*Selected text*.
━━━━━━

Verificação privacy-preserving contra base Receita Federal. Match, don't reveal.
Project description
brasil-mcp-match
Match, don't reveal. Privacy-preserving CNPJ verification against the Brazilian Receita Federal base.
brasil-mcp-match is a Model Context Protocol server (and matching REST API) that lets AI agents and KYC pipelines verify what they already know about a Brazilian company — without ever returning the underlying personal/business data.
Instead of "give me the razão social for CNPJ X" (which is the model every existing CNPJ API uses), the question becomes "does CNPJ X have a razão social that matches the string Y?". The answer is a boolean + a confidence hint. The base data never crosses the wire.
That single inversion has big downstream consequences:
- LGPD posture. Operators don't accumulate copies of the RF base; controllers don't redistribute PII they had no basis to share.
- Match accuracy >> exact lookup. Fuzzy matching is built in for razão social (accent-insensitive, token-set, weighted phonetic). The caller doesn't need to know exactly how the RF spells things.

━━━━━━

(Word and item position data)
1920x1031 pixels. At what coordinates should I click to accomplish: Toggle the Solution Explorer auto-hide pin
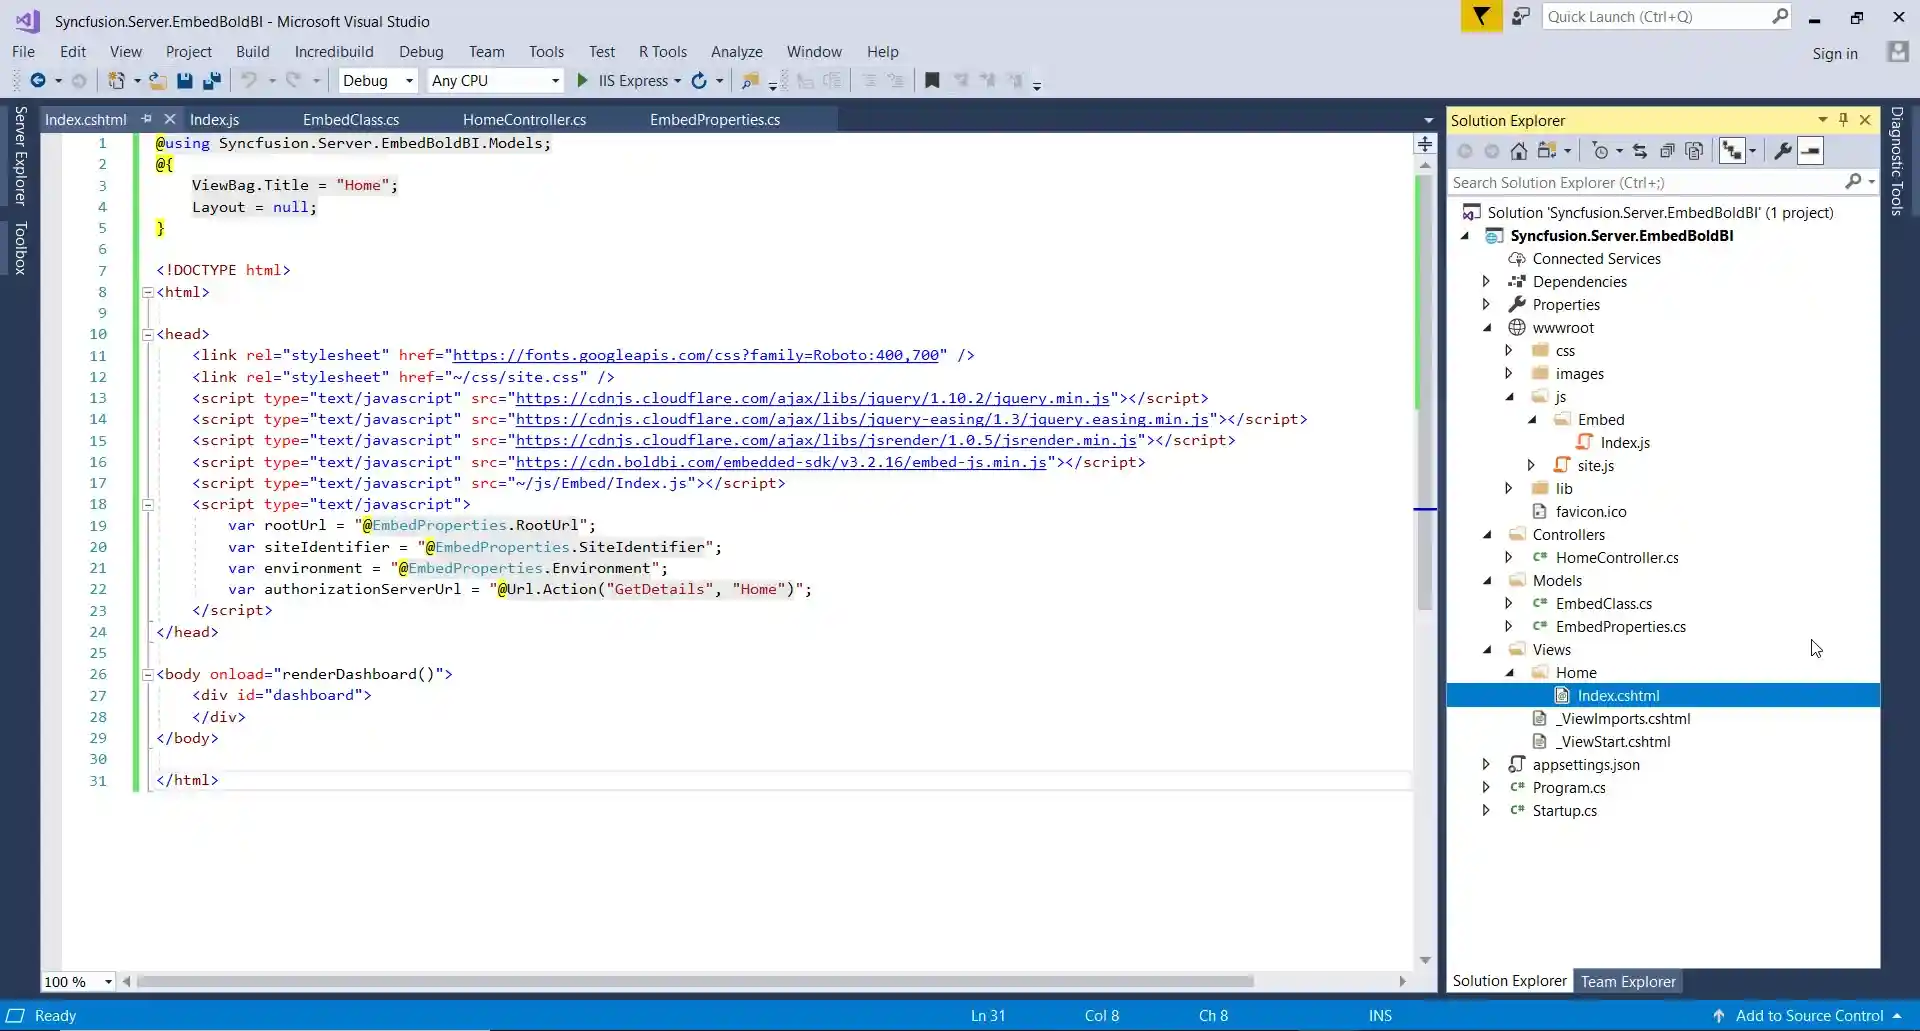click(x=1843, y=119)
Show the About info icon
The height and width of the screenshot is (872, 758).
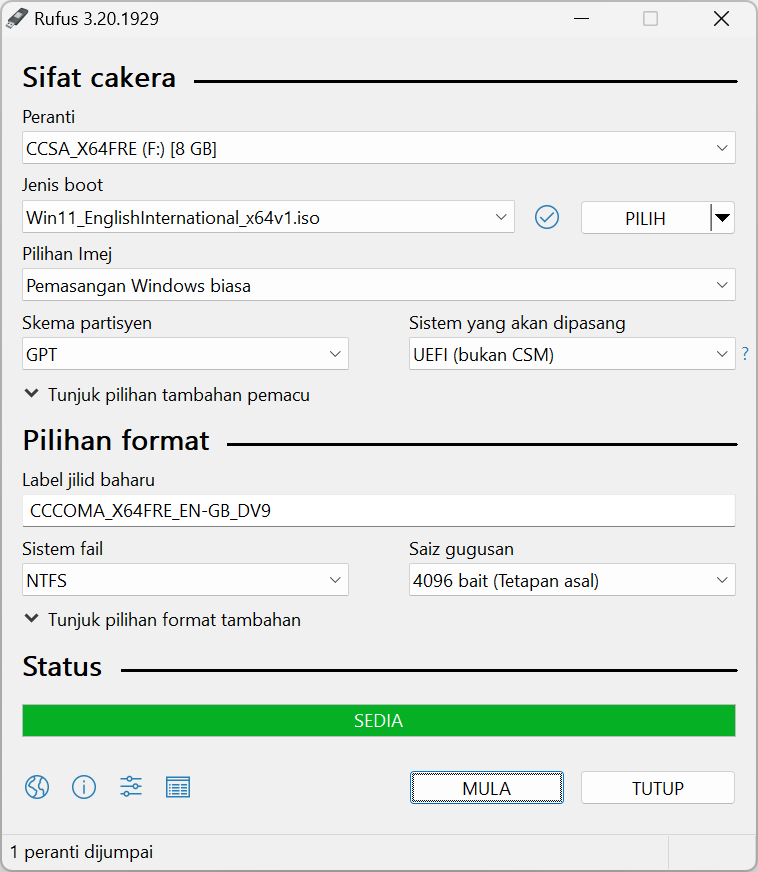(x=84, y=787)
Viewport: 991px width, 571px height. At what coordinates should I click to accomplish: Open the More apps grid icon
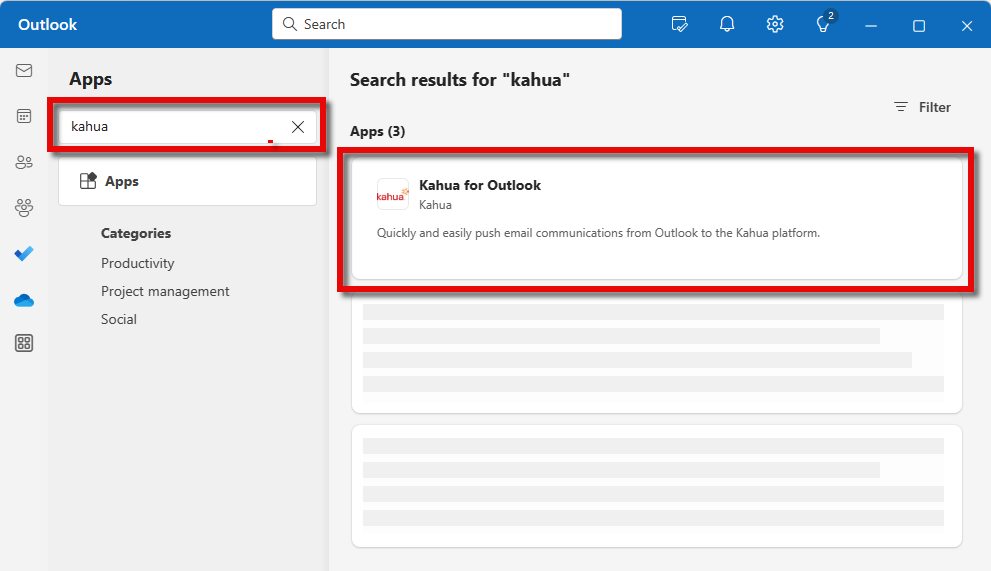(24, 344)
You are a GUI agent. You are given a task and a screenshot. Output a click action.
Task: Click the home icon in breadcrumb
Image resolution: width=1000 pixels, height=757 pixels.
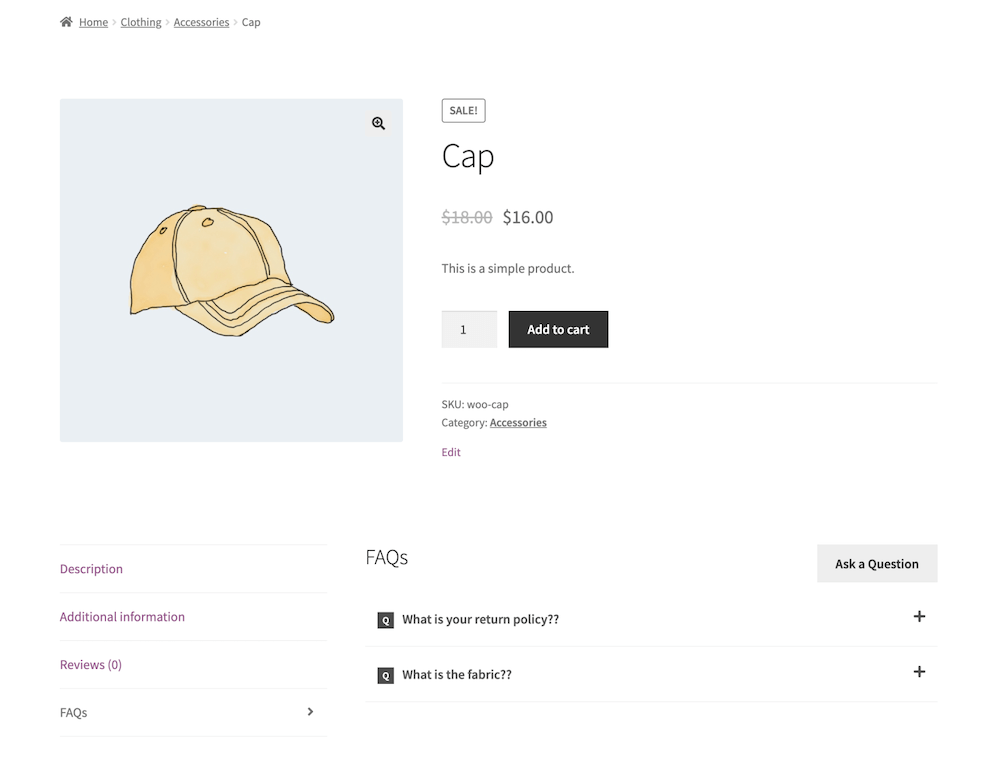click(x=66, y=22)
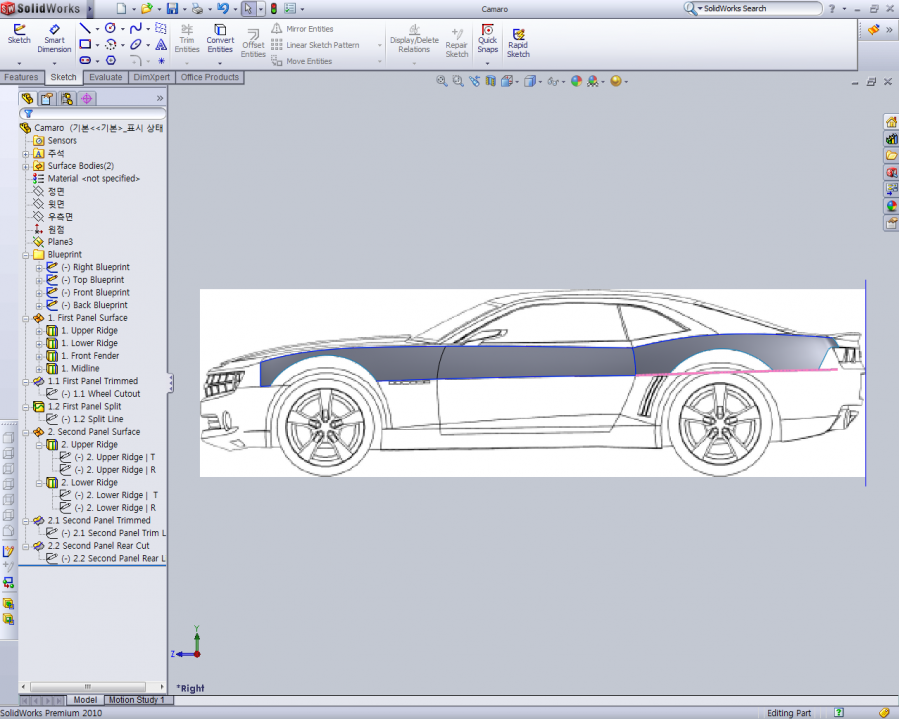This screenshot has width=899, height=719.
Task: Open Motion Study 1
Action: point(138,700)
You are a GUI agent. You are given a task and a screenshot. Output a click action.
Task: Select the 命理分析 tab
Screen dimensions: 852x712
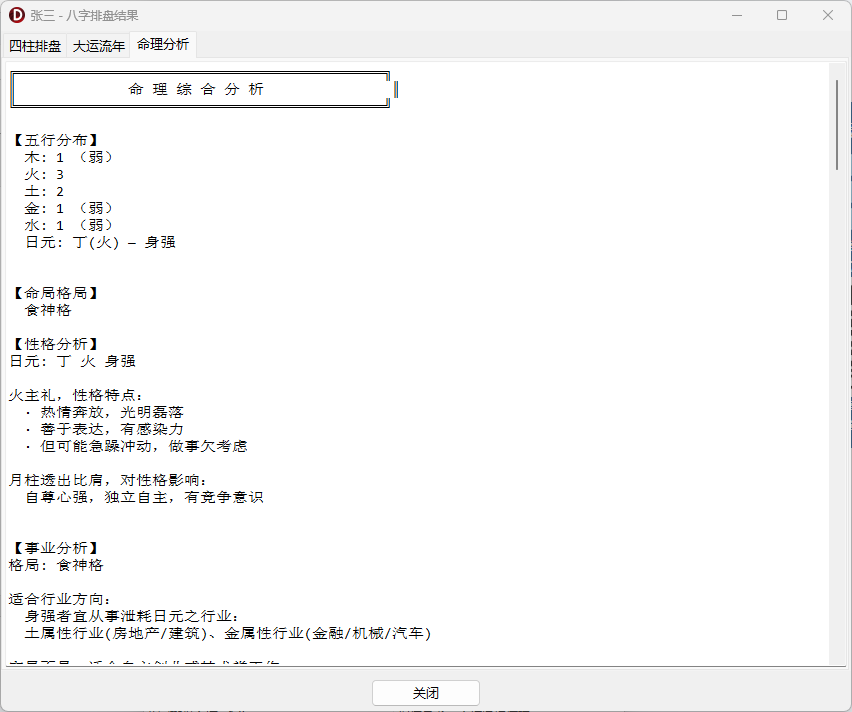pyautogui.click(x=162, y=45)
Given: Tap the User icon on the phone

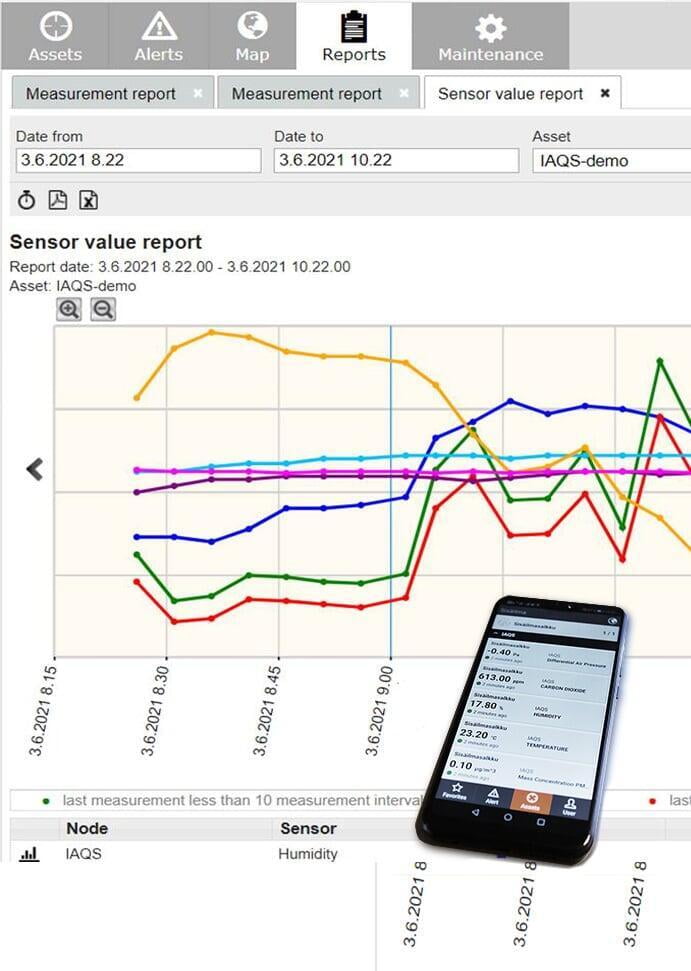Looking at the screenshot, I should [569, 805].
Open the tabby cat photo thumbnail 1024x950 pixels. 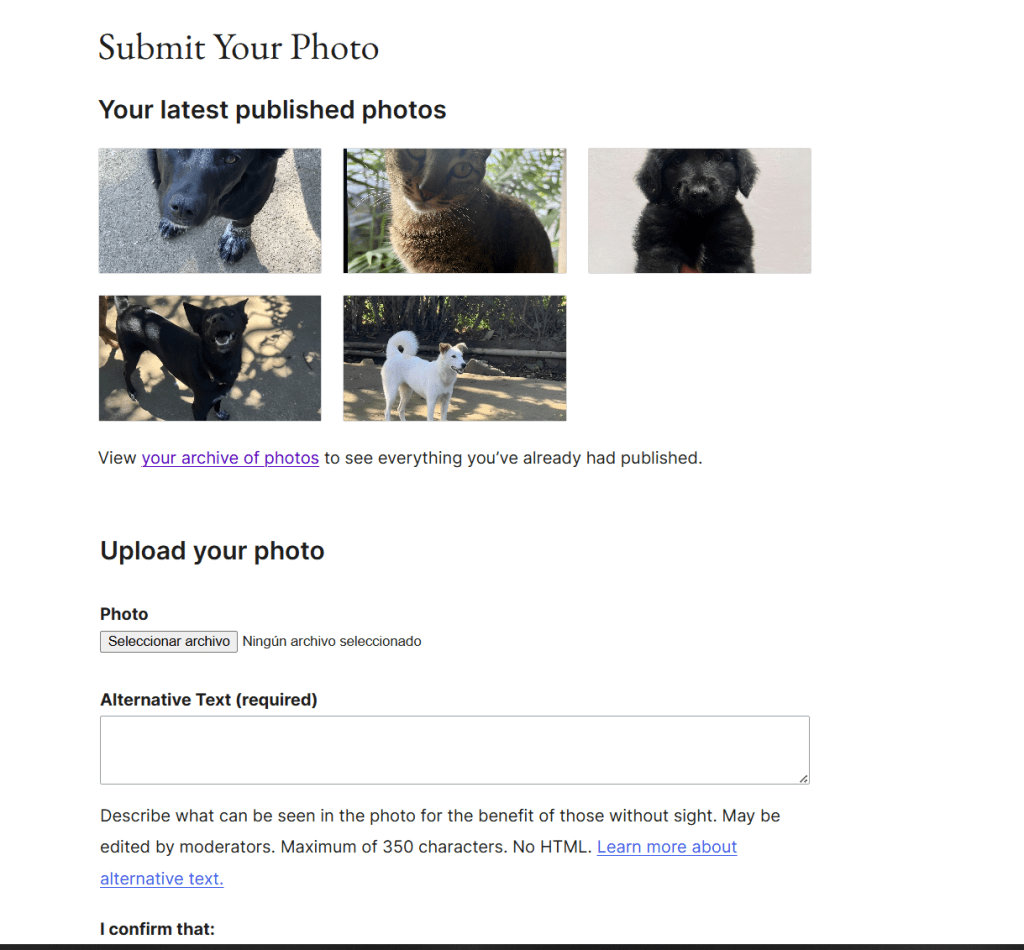(x=455, y=210)
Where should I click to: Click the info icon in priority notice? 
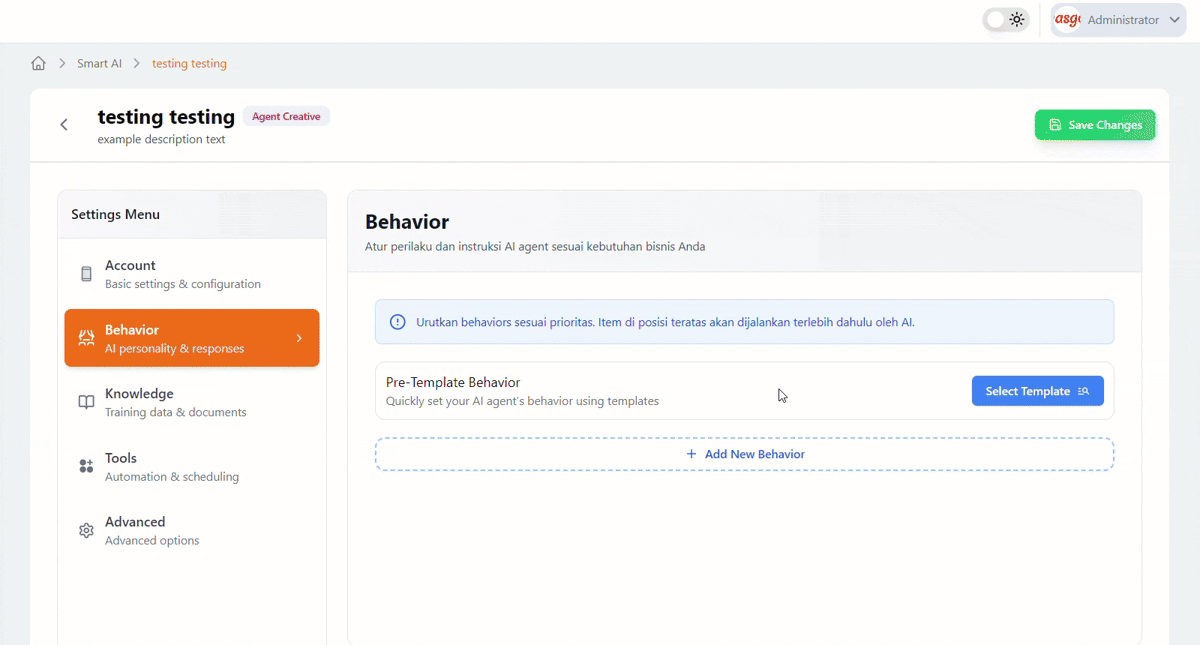[397, 322]

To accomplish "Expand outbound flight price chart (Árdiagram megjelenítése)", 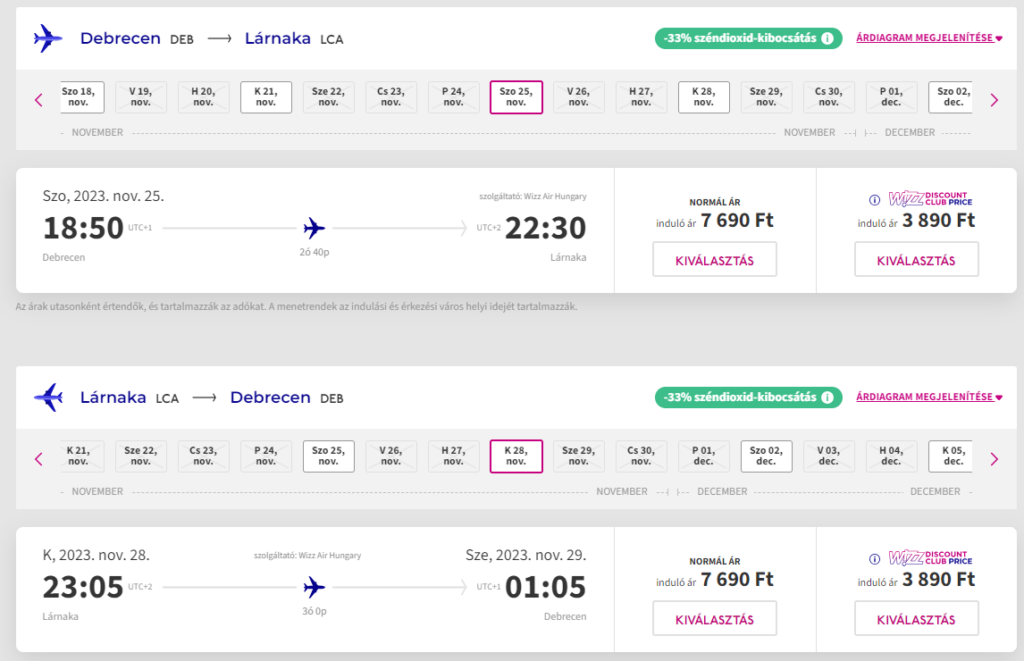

━━━━━━

*Exercise instructions*.
1) From the CNPJ verification page, extract the passage starting with "Project description" and going on through "underlying personal/business data.", copied word for word.
2) In the rows, starting with the line with "Where should I" and going on through the end of the rows, change "priority notice" to "warning banner" and keep everything else unchanged. Return only those lines, without the pictures.

*Solutions by task*.
1)
Project description
brasil-mcp-match
Match, don't reveal. Privacy-preserving CNPJ verification against the Brazilian Receita Federal base.
brasil-mcp-match is a Model Context Protocol server (and matching REST API) that lets AI agents and KYC pipelines verify what they already know about a Brazilian company — without ever returning the underlying personal/business data.

2)
Where should I click to: Click the info icon in warning banner? 
[397, 322]

To accomplish "Expand outbound flight price chart (Árdiagram megjelenítése)", 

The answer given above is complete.